About this exercise:
Tally the lines in the entries below where the string "click" occurs. Reply with the total alone.

Data extracts:
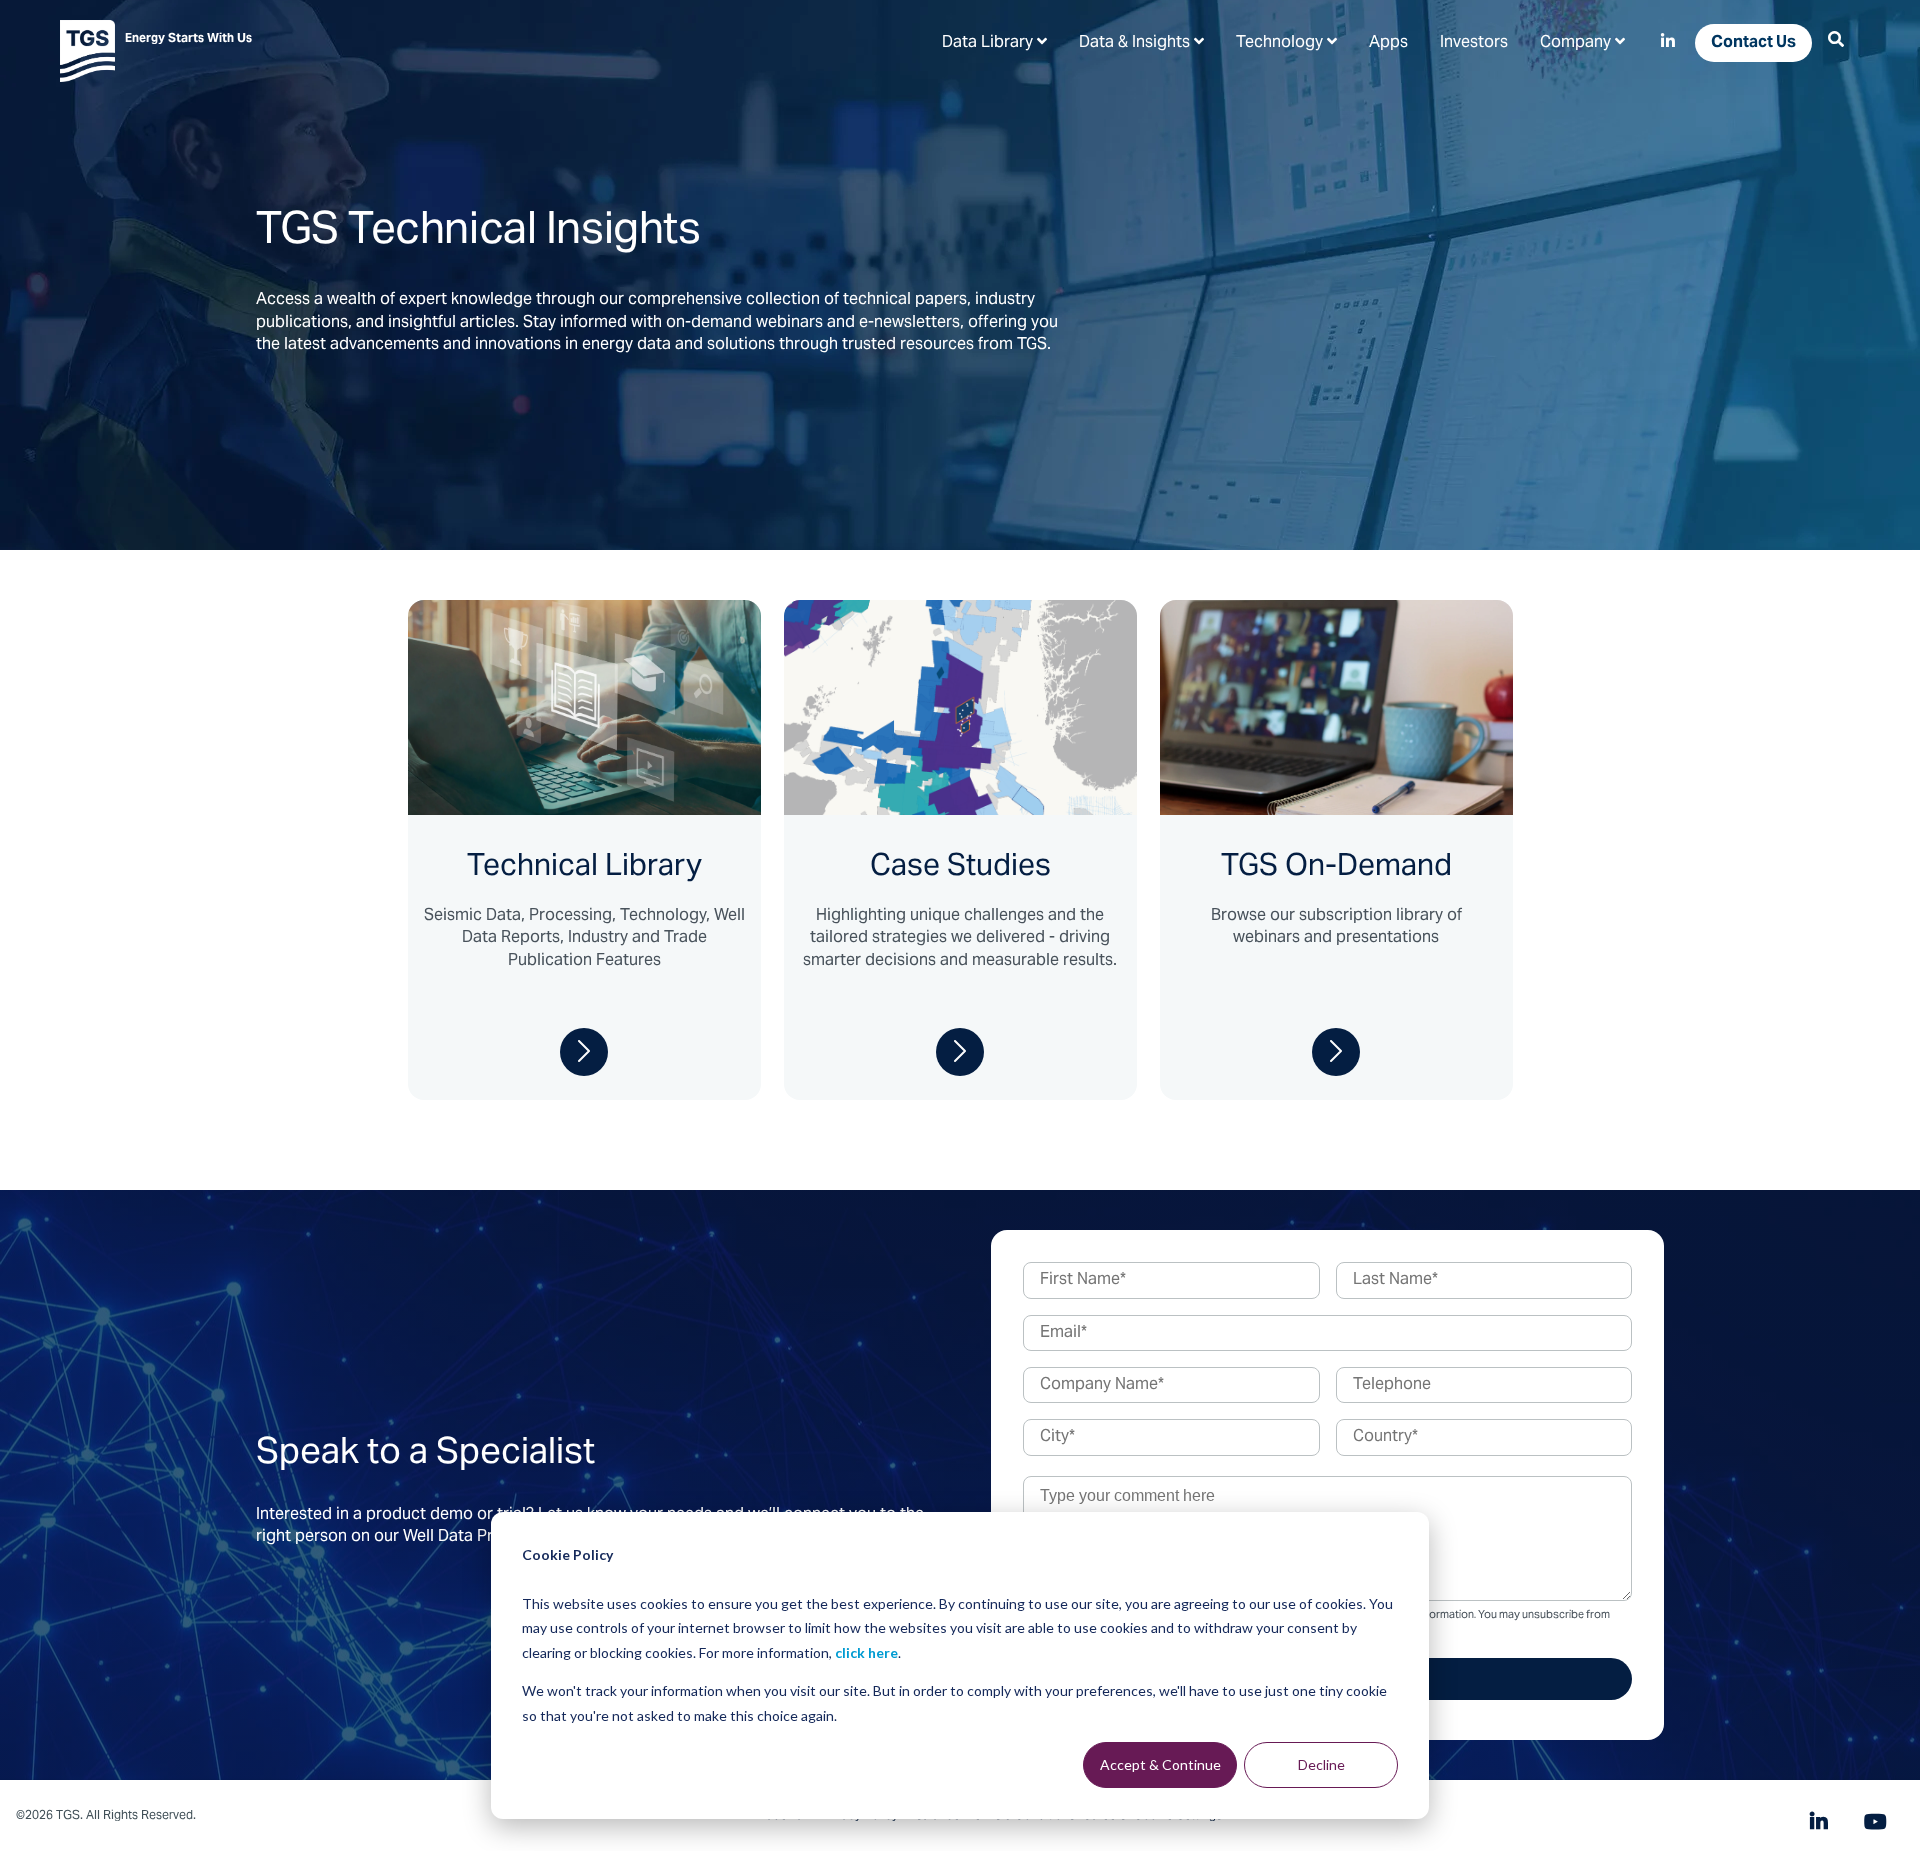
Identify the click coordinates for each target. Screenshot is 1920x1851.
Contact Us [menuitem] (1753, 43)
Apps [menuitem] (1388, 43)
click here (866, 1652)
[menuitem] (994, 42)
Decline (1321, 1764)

Result:
2